Saved data entries:
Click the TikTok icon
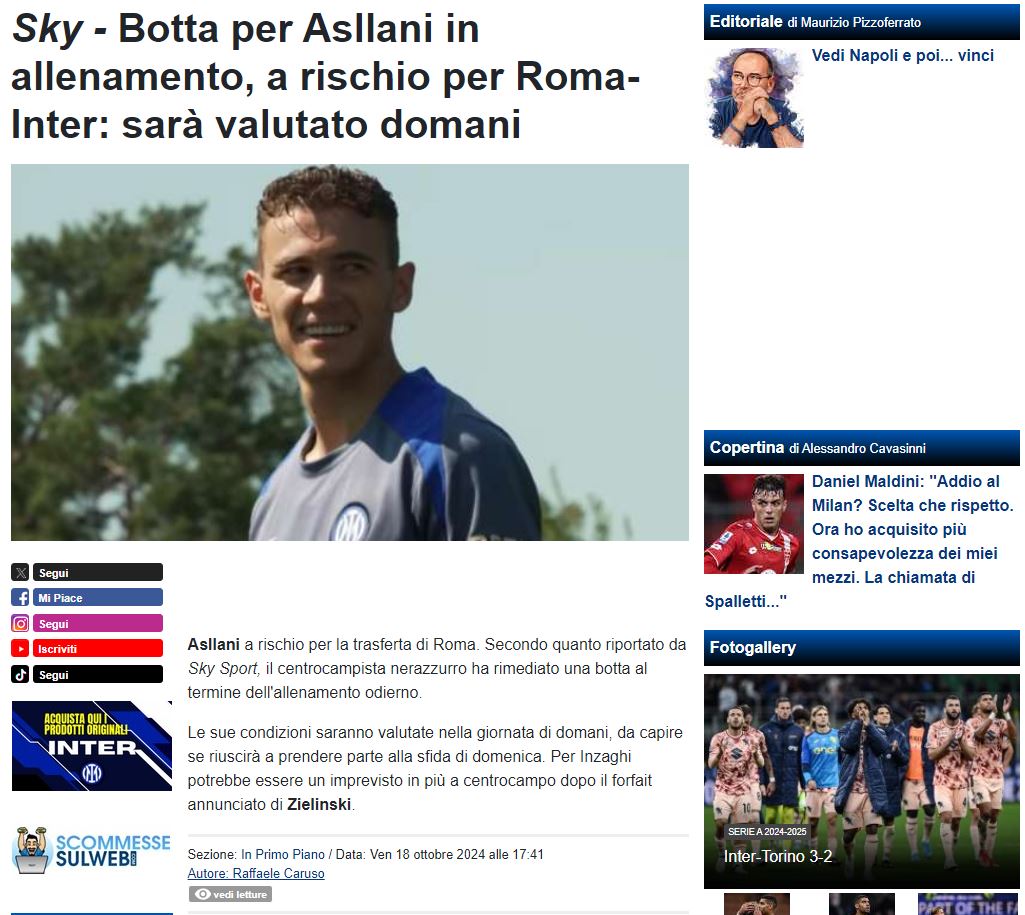1025x915 pixels. [x=20, y=674]
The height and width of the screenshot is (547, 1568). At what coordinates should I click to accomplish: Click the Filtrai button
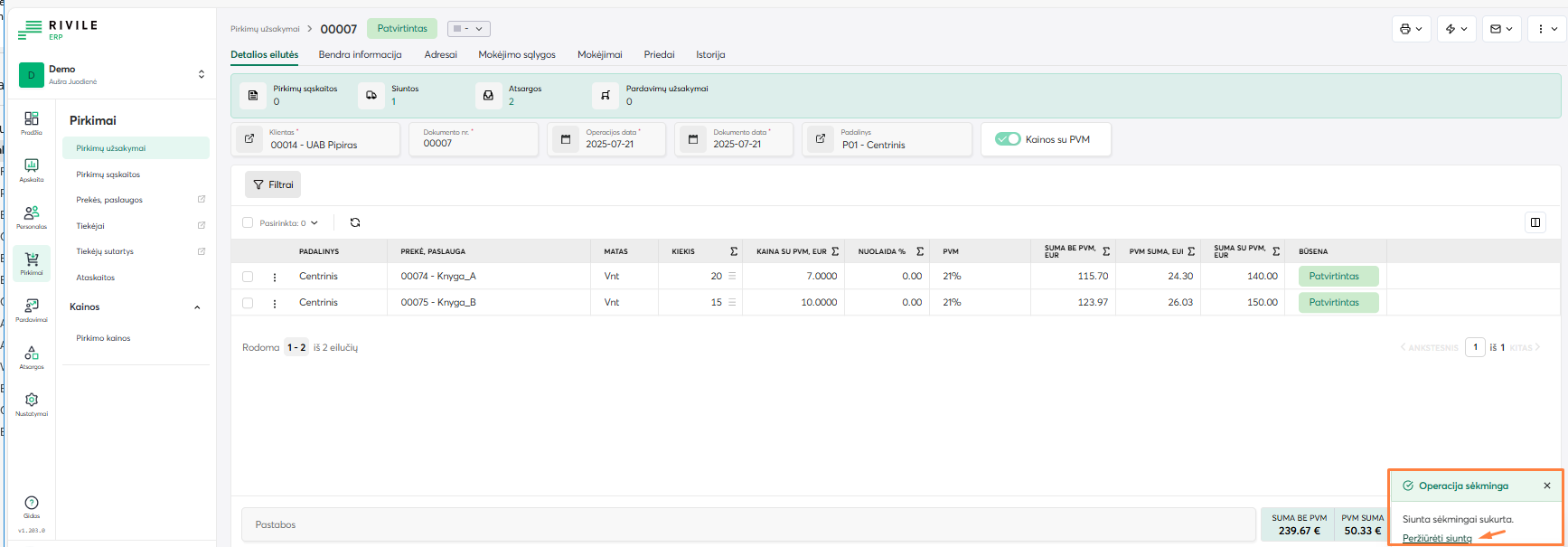273,184
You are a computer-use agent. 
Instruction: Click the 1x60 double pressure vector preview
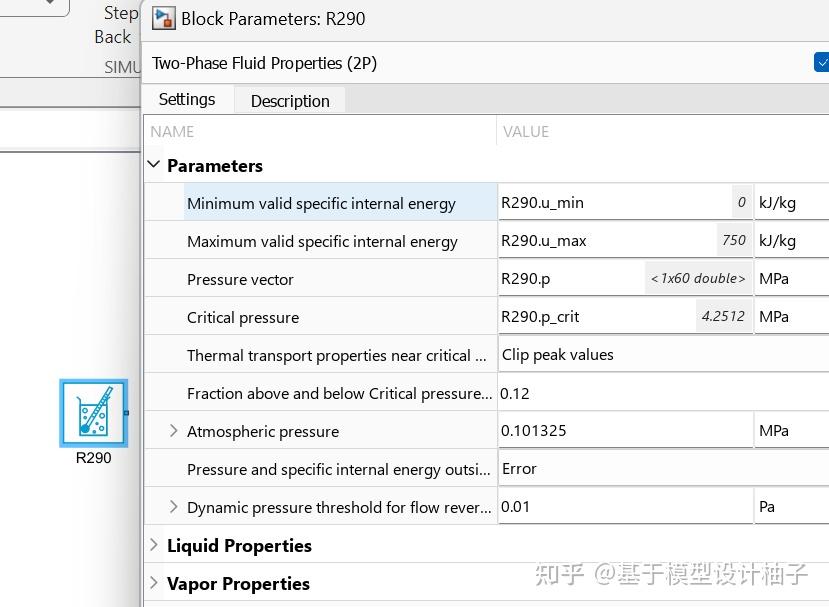697,277
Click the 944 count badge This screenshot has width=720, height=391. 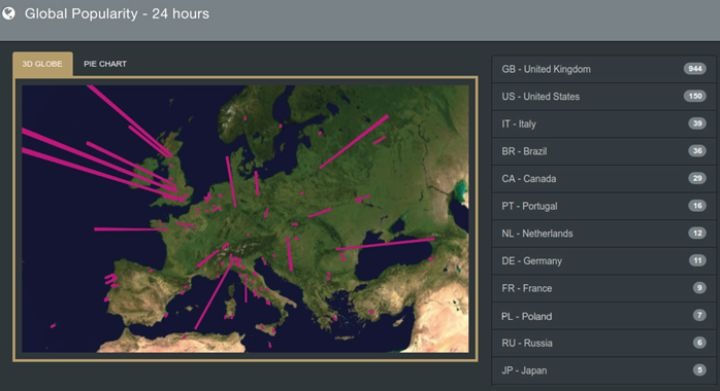(695, 69)
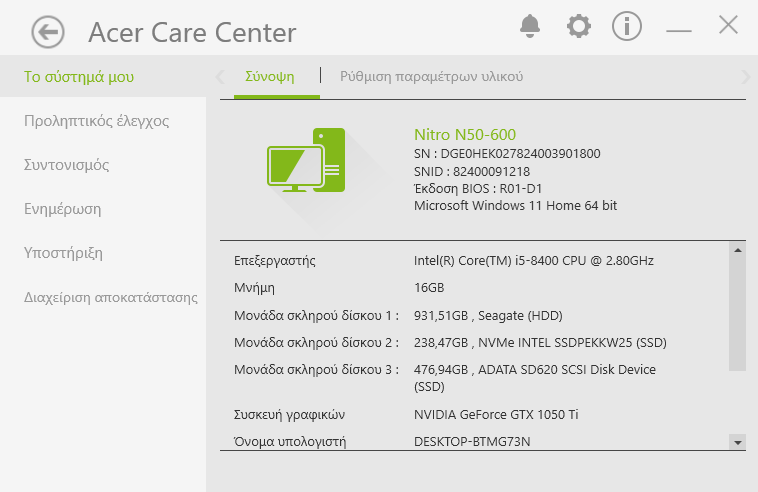Click the left tab scroll chevron
Viewport: 758px width, 492px height.
point(220,77)
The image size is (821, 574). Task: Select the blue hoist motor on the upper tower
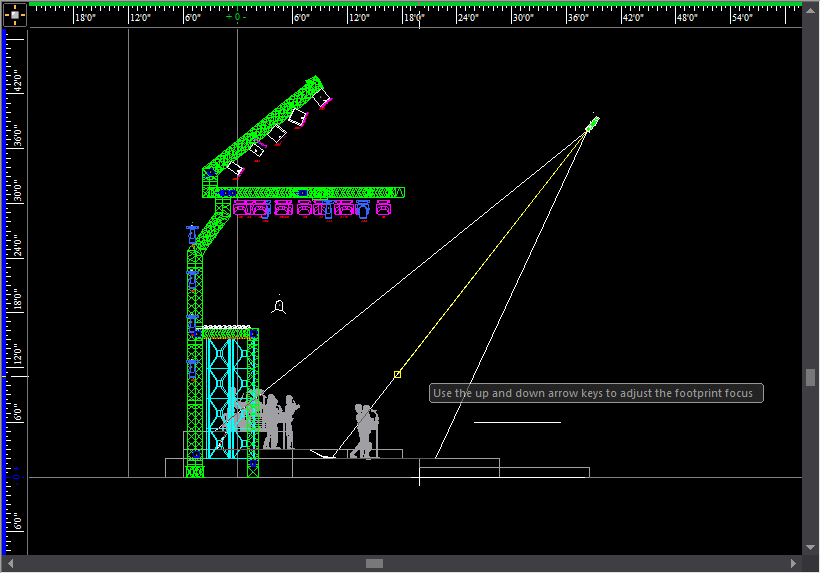[x=191, y=234]
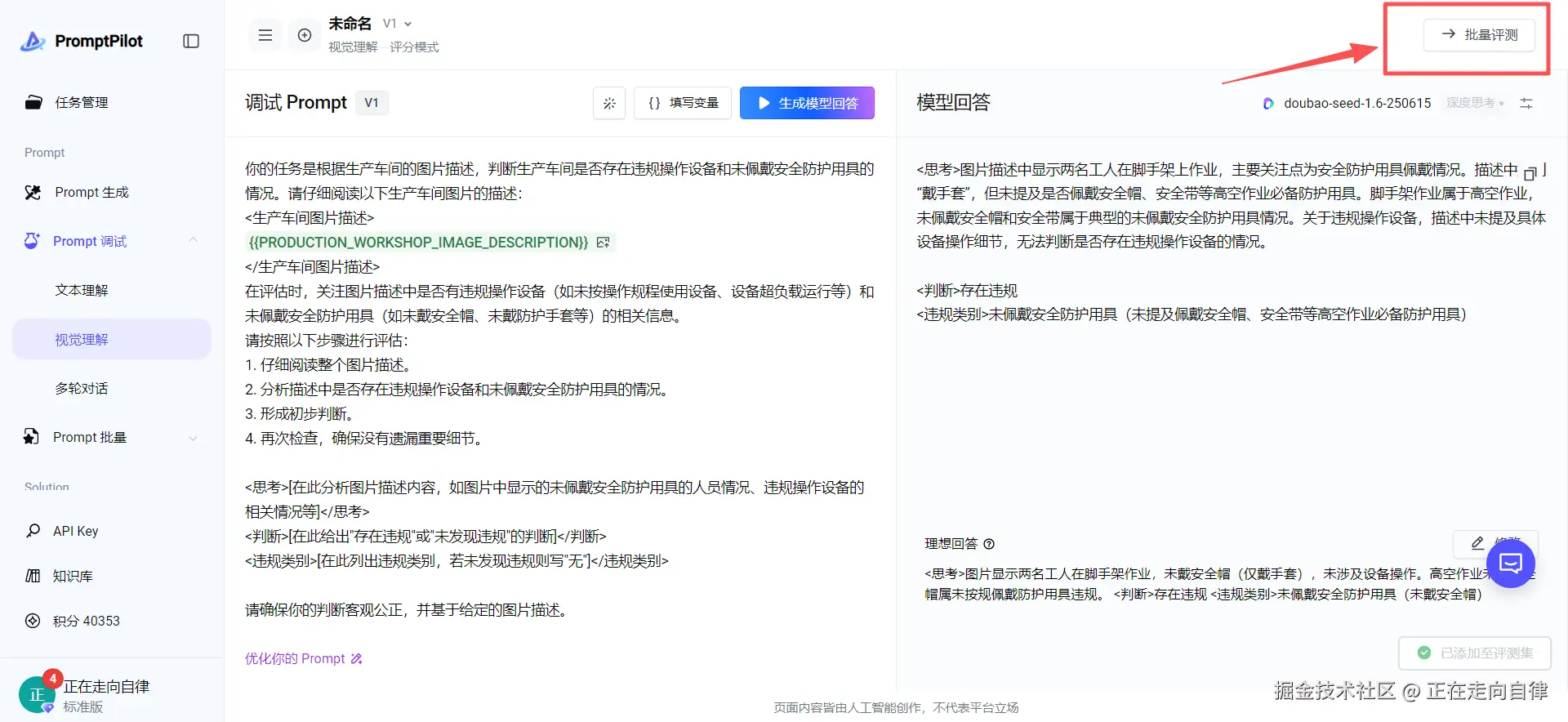Click the 生成模型回答 button
Viewport: 1568px width, 722px height.
tap(807, 103)
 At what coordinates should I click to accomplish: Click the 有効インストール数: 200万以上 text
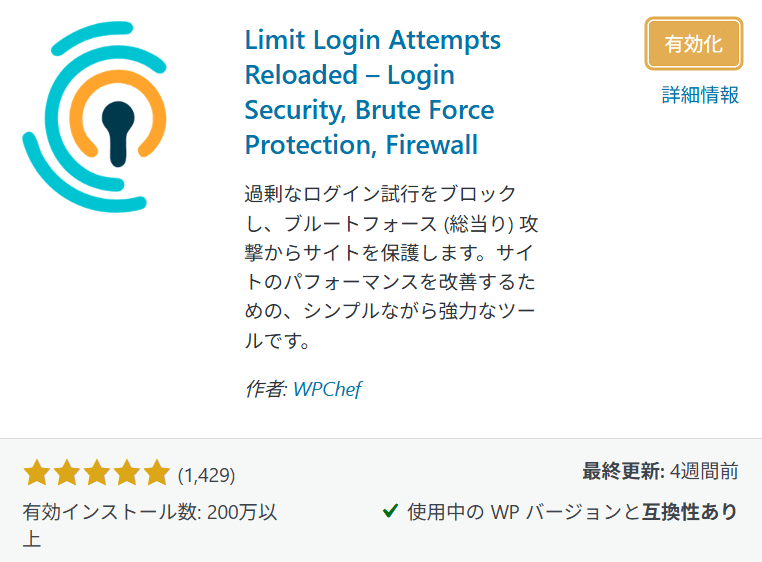150,525
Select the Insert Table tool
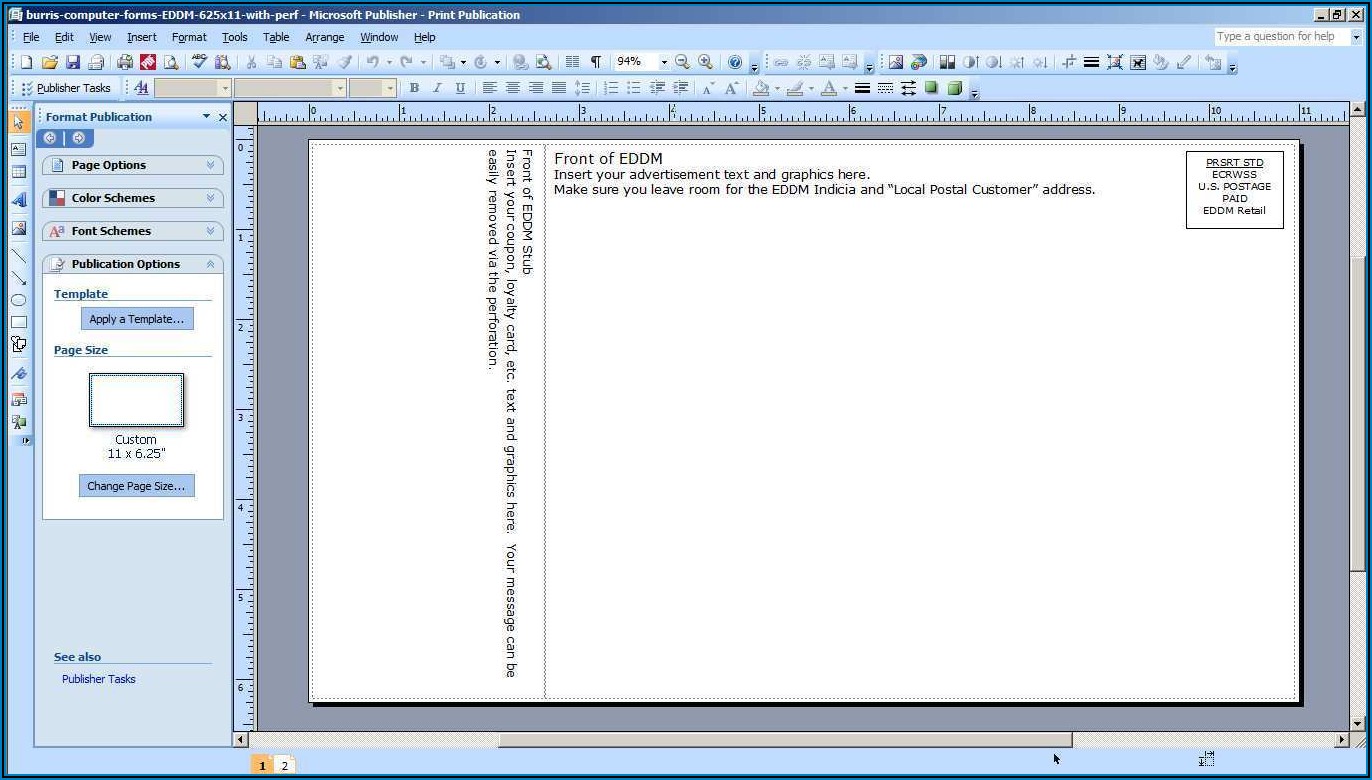The image size is (1372, 780). click(18, 172)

▶ [WHAT YOU HAVE TO DO]: Retype the lines from the one containing "The image size is (821, 574)." down to the last line of the records, both included, exactly and nothing more. Pictures stay out.

▶ [RESPONSE TO THIS TASK]:
The image size is (821, 574). Task: Select the blue hoist motor on the upper tower
[x=191, y=234]
Click the 生成模型回答 button
Viewport: 1568px width, 722px height.
tap(807, 103)
 At what coordinates should I click to accomplish: Click the 有効インストール数: 200万以上 text
150,525
Select the Insert Table tool
The image size is (1372, 780). click(18, 172)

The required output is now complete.